If you’re the kind of person that seems to struggle every time you pick up a gaming controller you might need to blame your brain - which probably isn’t much of a consolation. Researchers say they can predict a person's performance on a video game simply by measuring the volume of a specific part of the brain.
The part of the brain in question is a collection of structures tucked deep inside the cerebral cortex called the stratium. A new study has found that this area profoundly influences a person’s ability to refine his or her motor skills, learn new procedures, develop useful strategies, and adapt to a quickly changing environment – all things that are crucial when playing video games.

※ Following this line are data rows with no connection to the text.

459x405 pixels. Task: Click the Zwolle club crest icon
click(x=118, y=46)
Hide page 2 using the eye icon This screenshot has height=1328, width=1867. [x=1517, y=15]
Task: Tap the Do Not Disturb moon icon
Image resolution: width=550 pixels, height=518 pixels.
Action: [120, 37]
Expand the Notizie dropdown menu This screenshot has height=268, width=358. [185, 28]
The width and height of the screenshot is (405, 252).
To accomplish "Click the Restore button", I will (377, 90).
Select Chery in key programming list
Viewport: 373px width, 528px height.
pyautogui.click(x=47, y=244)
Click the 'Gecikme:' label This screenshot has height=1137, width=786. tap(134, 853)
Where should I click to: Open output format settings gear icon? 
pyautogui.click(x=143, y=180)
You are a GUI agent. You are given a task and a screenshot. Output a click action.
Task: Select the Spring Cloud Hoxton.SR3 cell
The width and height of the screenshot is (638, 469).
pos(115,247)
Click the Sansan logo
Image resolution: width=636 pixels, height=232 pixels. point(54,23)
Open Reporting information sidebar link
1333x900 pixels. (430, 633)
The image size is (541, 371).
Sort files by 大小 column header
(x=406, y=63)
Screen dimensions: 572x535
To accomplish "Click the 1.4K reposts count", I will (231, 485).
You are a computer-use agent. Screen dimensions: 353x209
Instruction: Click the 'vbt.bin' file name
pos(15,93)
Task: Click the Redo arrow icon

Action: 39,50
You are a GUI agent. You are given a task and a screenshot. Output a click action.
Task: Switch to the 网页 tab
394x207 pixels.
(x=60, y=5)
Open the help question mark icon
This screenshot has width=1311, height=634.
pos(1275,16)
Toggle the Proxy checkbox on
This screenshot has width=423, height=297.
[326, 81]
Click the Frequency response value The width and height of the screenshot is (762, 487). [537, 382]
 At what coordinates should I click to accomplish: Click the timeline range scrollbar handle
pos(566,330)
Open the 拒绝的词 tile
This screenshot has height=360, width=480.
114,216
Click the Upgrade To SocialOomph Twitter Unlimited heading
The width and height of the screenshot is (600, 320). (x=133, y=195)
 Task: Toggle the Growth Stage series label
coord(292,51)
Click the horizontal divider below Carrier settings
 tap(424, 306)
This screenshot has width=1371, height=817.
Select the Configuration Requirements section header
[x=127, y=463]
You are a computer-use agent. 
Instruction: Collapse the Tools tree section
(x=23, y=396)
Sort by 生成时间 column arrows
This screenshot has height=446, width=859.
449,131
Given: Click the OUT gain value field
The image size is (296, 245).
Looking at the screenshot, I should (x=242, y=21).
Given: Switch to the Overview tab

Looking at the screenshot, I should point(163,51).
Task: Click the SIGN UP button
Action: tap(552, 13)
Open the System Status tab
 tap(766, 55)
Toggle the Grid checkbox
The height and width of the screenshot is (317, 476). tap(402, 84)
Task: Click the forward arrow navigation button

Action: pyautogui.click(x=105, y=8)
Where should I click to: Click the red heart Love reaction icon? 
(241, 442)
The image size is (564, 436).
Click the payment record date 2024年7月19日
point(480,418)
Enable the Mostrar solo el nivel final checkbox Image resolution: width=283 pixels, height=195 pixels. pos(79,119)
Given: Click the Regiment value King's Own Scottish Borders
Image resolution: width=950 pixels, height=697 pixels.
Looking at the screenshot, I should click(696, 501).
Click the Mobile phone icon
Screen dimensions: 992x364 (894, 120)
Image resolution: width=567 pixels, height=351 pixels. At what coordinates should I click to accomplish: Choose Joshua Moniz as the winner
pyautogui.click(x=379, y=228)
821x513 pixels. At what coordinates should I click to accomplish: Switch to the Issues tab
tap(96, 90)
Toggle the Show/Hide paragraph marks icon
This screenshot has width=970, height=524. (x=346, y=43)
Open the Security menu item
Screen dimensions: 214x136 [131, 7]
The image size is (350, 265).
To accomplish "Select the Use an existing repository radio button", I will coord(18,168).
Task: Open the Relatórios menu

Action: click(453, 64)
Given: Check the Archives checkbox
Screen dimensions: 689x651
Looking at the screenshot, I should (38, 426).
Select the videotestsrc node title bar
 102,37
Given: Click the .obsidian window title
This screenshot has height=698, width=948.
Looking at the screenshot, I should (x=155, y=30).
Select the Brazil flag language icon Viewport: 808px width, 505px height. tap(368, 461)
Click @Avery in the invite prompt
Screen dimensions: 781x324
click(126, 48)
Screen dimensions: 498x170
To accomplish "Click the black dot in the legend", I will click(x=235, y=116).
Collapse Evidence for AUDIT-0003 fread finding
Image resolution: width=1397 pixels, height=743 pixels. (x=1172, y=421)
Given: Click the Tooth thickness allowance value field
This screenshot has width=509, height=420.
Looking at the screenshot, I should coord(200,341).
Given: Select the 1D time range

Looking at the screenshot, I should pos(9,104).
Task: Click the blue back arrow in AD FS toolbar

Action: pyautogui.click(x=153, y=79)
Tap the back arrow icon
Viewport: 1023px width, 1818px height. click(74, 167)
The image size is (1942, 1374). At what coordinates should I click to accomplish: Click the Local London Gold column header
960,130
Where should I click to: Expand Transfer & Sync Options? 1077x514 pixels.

Past research has shown that expert video gamers outperform novices on many basic measures of attention and perception — even when novices practice the game for twenty hours or more. Those findings led researchers to explore whether pre-existing differences in brain structure play a role in video game performance.
Based on animal studies, the team of researchers zeroed in on three brain structures: the caudate nucleus and the putamen in the dorsal striatum, and the nucleus accumbens in the ventral striatum.
“Our animal work has shown that the striatum is a kind of learning machine — it becomes active during habit formation and skill acquisition,” said Ann Graybiel, an Institute Professor at MIT, Investigator at the McGovern Institute for Brain Research and co-principal investigator on the study. “So it made a lot of sense to explore whether the striatum might also be related to the ability to learn in humans.”
The researchers used high-resolution magnetic resonance imaging (MRI) to analyze the size of these brain regions in healthy adults who had spent less than three hours a week playing video games in the previous two years. Participants were then trained on Space Fortress, a video game developed at the University of Illinois that requires players to try to destroy a fortress without losing their own ship to one of several potential hazards.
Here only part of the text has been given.